The agreement arrives at a time of sweet rapprochement between Poland and the EU, when Brussels also seeks to reaffirm the unity of the Twenty-seven against the Russian threat, especially on the eastern flank. Since February, Poland has been one of the most belligerent community partners against the aggression of Ukraine, a country with which it shares a border, and it is the community partner that has devoted the most to hosting refugees: it has received more than 3.6 million of people.

The arrival of the money would also be a relief for the coffers of an economy on high alert, which is forced to deal with the maintenance of refugees (in March, Warsaw demanded that the EU support the reception of Ukrainians with 1,000 euros per month per person ), while enduring the Russian gas cut unilaterally decreed by the giant Gazprom at the end of April and suffering from inflation that has already reached 11.4%. The recent proposal from Brussels to link the investments aimed at the disconnection of Russian energy with the recovery funds also opens new possible ways of financing, but this path also requires that the plans be approved.

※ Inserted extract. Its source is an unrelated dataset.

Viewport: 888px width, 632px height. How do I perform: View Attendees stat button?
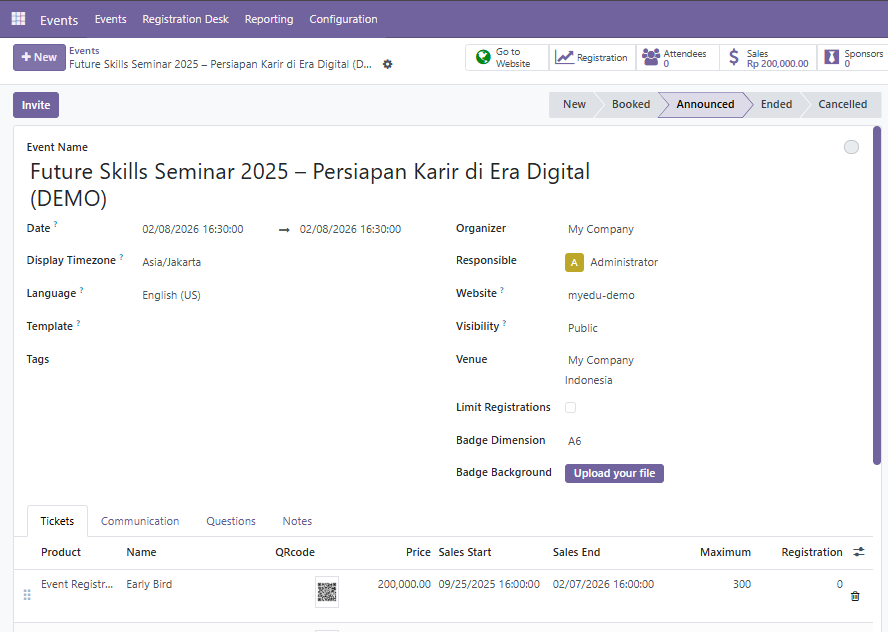[x=677, y=58]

The rapprochement, ultimately facilitated by the heat of war on the continent, began in any case before Russia invaded Ukraine. The thaw began to take shape at the beginning of February, with a visit by the Polish president, Andrzej Duda, to the president of the European Commission, Ursula von der Leyen.

The decision has not gone down too well with the European Parliament’s Committee on Civil Liberties, which has been closely following the situation of the rule of law in Poland for years. The socialist MEP Juan Fernando López Aguilar, who chairs the body, sent a letter to Von der Leyen on Tuesday in which he shows his “concern” about “the persistent problems related to the situation of the rule of law in Poland, especially in what it has to do with judicial independence as well as with the failure to apply multiple rulings from the EU Court of Justice and the European Court of Human Rights.”